Conforme dito, o rol de práticas abusivas estatuído pelo art. 39 do Código de Defesa do Consumidor é meramente exemplificativo (numerus apertus), a julgar pela parte final do preceptivo, contendo a expressão “dentre outras práticas abusivas”. Significa que, no caso concreto, eventual prática não prevista nos incisos do citado dispositivo poderá ser caracterizada como abusiva. Nada obstante, o inciso IV do mesmo artigo pode servir para rechaçar tal prática, já que o que se percebe é que o fornecedor prevalece do desconhecimento do consumidor acerca do alcance normativo da Convenção Coletiva. Veja-se:
Art. 39. É vedado ao fornecedor de produtos ou serviços, dentre outras práticas abusivas:
(…)
IV – prevalecer-se da fraqueza ou ignorância do consumidor, tendo em vista sua idade, saúde, conhecimento ou condição social, para impingir-lhe seus produtos ou serviços.

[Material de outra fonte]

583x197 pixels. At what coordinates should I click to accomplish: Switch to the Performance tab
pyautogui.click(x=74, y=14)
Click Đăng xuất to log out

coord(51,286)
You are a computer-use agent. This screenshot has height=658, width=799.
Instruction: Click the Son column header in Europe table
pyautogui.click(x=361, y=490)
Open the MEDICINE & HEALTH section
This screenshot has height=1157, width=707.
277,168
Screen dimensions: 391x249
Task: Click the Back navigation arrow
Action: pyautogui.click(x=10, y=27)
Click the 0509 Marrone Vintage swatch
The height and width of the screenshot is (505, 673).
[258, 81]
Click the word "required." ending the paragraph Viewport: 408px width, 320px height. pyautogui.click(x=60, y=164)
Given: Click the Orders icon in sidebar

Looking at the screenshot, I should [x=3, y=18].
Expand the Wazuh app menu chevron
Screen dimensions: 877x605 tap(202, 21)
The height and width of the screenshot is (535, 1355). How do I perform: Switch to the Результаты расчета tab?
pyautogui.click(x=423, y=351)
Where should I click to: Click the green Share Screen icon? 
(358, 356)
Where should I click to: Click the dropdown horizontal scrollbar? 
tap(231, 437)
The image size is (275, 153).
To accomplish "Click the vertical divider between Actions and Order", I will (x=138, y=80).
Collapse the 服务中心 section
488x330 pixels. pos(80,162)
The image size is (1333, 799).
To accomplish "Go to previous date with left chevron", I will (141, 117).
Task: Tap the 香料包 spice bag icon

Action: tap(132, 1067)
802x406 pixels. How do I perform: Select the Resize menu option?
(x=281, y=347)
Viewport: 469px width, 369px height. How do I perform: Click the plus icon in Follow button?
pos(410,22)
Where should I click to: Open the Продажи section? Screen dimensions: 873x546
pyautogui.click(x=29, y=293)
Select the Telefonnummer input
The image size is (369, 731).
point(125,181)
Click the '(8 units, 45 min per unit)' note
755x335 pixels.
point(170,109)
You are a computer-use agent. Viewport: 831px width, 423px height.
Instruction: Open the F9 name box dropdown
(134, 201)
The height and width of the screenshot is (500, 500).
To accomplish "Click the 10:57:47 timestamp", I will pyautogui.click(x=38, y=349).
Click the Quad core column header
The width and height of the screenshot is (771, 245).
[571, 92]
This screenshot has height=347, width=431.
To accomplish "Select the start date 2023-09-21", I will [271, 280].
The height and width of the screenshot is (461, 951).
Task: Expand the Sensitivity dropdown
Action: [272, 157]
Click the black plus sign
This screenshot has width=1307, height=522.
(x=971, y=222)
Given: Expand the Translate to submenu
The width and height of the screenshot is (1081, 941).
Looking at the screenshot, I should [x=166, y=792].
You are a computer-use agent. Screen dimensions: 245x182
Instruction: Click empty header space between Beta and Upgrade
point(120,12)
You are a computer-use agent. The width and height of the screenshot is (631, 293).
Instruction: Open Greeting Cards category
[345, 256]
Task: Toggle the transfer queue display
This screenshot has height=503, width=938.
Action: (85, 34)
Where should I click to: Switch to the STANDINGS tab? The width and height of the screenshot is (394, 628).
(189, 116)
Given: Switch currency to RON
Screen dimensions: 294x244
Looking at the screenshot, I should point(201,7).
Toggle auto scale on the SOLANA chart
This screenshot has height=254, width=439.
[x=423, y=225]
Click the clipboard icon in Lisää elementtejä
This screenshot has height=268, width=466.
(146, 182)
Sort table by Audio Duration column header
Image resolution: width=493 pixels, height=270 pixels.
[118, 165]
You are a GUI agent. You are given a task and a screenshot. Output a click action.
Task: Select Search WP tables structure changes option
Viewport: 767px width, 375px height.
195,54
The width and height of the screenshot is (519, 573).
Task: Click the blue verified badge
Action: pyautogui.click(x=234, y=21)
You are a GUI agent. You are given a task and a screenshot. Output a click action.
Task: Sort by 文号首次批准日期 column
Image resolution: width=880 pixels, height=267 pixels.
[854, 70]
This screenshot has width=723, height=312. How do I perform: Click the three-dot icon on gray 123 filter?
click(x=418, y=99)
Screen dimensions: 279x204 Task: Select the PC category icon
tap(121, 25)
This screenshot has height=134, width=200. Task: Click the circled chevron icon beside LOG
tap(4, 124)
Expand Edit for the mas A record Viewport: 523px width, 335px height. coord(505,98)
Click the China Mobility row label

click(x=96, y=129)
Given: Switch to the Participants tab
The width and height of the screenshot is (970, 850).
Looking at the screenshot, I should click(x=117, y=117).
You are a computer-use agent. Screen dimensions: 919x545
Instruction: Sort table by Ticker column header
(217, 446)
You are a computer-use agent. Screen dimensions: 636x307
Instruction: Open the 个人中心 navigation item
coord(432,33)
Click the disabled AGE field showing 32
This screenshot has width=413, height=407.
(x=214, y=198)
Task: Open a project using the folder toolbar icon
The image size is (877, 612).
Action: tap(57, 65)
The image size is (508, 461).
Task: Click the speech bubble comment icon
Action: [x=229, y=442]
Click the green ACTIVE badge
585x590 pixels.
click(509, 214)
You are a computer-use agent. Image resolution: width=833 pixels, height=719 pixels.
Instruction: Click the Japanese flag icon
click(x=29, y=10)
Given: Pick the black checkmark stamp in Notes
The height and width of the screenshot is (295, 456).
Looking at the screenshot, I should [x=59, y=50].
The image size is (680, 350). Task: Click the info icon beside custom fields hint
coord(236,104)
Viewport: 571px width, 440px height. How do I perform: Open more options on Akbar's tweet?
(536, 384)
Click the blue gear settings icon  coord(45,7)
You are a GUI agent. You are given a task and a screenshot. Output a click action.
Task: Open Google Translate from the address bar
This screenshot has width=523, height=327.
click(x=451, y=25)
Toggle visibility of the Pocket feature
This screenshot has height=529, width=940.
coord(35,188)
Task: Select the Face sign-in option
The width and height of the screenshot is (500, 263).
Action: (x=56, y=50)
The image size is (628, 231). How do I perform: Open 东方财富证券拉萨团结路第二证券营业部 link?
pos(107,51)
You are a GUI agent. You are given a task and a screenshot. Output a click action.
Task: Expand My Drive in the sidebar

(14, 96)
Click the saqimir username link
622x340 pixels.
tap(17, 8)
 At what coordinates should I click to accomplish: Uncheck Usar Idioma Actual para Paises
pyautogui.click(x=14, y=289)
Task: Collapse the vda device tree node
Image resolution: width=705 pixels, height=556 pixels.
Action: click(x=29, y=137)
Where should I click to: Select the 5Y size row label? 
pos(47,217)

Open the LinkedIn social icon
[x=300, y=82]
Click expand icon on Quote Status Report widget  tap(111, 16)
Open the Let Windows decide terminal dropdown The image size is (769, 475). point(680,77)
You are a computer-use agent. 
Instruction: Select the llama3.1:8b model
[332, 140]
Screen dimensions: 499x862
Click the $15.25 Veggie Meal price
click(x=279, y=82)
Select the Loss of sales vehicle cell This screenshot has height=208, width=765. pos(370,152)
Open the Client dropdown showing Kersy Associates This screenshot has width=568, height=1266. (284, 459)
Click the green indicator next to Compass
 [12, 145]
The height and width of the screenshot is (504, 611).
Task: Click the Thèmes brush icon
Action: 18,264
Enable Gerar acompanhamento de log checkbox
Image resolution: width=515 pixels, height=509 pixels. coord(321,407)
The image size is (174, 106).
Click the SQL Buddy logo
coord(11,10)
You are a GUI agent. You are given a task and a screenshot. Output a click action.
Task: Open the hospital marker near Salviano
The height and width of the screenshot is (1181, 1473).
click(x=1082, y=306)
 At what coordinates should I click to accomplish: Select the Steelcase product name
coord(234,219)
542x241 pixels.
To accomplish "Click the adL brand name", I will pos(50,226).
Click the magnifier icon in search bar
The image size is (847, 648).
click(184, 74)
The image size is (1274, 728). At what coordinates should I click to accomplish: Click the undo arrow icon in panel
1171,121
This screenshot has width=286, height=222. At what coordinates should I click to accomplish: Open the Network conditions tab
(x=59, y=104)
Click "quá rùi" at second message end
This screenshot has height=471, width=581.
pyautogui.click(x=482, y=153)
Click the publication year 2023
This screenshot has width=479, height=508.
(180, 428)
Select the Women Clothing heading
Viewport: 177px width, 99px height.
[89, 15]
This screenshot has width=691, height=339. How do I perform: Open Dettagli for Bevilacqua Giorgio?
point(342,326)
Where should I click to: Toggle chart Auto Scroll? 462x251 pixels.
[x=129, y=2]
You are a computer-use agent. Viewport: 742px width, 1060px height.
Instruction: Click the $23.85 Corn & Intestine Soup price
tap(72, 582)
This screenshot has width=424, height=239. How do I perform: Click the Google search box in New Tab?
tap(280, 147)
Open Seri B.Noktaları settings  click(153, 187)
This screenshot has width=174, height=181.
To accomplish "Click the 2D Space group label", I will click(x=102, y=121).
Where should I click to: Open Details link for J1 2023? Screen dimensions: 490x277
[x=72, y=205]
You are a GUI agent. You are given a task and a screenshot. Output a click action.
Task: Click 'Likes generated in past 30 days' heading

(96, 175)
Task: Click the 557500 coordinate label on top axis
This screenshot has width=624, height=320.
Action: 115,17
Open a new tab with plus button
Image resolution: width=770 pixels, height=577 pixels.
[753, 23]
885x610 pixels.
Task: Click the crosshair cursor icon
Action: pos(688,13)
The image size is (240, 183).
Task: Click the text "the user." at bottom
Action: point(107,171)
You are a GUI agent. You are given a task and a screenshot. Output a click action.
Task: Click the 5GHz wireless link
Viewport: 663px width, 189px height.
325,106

Sendo assim, fica a advertência: Convenção Coletiva de Trabalho, embora seja uma fonte do direito trabalhista, NÃO É LEI, pois não foi produzida pelo Poder tipicamente responsável por inovar o ordenamento jurídico, isto é, o Poder Legislativo. Dessa forma, pagar o acréscimo de 10% sobre a conta é uma faculdade do consumidor, não lhe sendo exigível, por não ser obrigatório.
Ficam, então, essas dicas aos consumidores, de modo que denunciem as práticas abusivas aqui descritas e exijam seus direitos.